La première moisson occupe le patio. Deux œuvres murales s’y font face, d’un côté Chenonceau Rennes de Loïc Raguenes, et de l’autre Pierre de Guillaume Pinard. De part et d’autre, chacun s’est étendu autant que possible. Le mur de gauche est rempli d’un nuage de points bleus et rouges superposés deux à deux. Au centre de ce nuage, l’artiste a disposé un petit tableau tramé, parfaitement illisible de près. Le mur de droite sert de support à une copie au fusain d’une nature morte issue des réserves du musée. Outre leurs dimensions similaires, ces deux œuvres sont reliées par les pas des visiteurs. Il n’y a pas de meilleure façon de les appréhender que de multiplier les allers et retours. En alternant vues d’ensemble et détails, les images apparaissent et disparaissent, se dilatent et se rétractent, s’imposent et se fondent dans le paysage ; ainsi le château de Chenonceau de Raguenes répond au panier de fruits de Pinard en un savoureux duel de ping-pong où le visiteur fait office de balle.

Sur le mur qui les sépare, cinq briques rouges ont été attachées de sorte à ressembler à un modèle réduit du travail de Donald Judd. Les unes sous les autres, elles reprennent la rythmique des Stack. Sauf que les Bricks de Didier Marcel ne sont que de pauvres petits parallélépipèdes usés jusqu’à la corde, crevassés au point d’être devenus inutilisables à toutes fins de maçonnerie. De plus, ajoutant une délectable pointe de misérabilisme, l’artiste a collé une mousse synthétique blanche sur les faces supérieures des briques, simulant ainsi un dépôt de neige immaculé et poudreux, comme dans un conte d’Andersen. Le minimalisme devenu vieux s’achemine lentement dans sa dernière nuit côte à côte avec la petite vendeuse d’allumettes.
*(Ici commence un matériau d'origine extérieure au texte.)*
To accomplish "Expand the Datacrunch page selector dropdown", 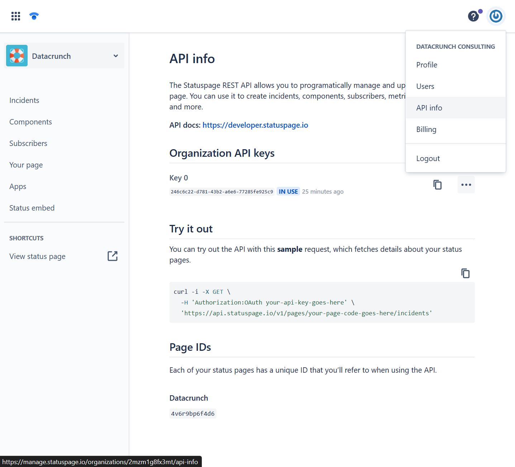I will click(115, 56).
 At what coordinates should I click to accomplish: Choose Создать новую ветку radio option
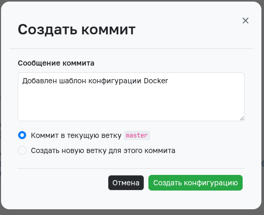(x=22, y=150)
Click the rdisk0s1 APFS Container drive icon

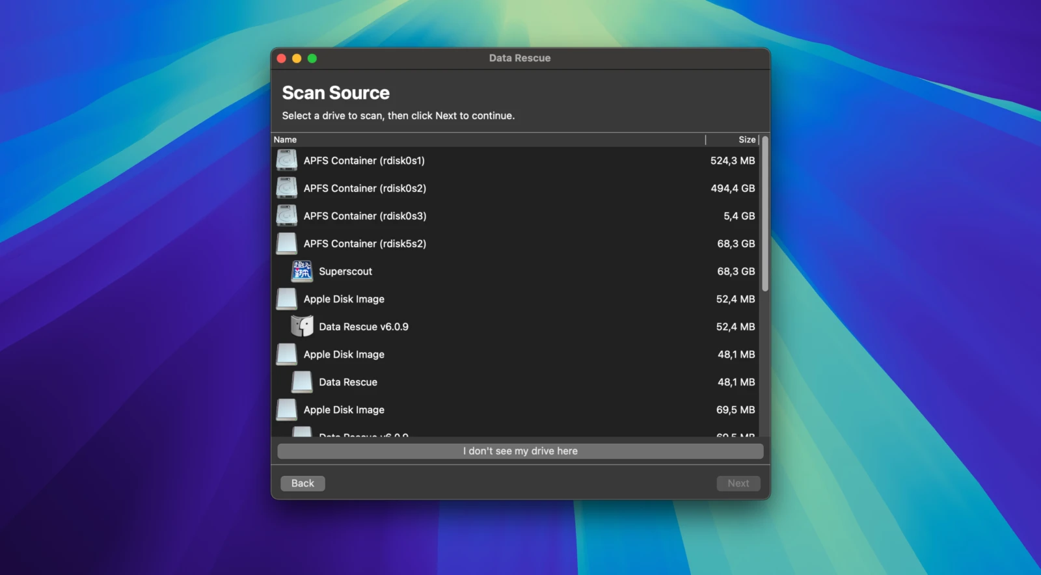(286, 161)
Autre forme usée mais bien moins drôle, les billots de bouchers que John Cornu a récupérés pour réaliser La mort dans l’âme. L’artiste les a recouverts de cirage noir de sorte à unifier leurs six faces en une même matière lisse, grasse et mâte. Ils sont posés à même le sol, massifs et lourds des milliers de coups de hachoir qu’ils ont reçus. Ce martelage les a lentement creusés, façonnant une surface ondulante, presque aléatoire et pourtant parfaitement équilibrée. En les voyant on songe à Michel-Ange, à qui l’on attribue l’affirmation selon laquelle ses sculptures préexistaient aux coups de burin, qu’elles étaient enfermées dans la pierre, et que lui n’avait fait que les mettre à jour. Il en va de même de ces blocs de bois, en leur cœur dépositaire d’une forme unique, mise à nue par le travail du boucher sur la viande.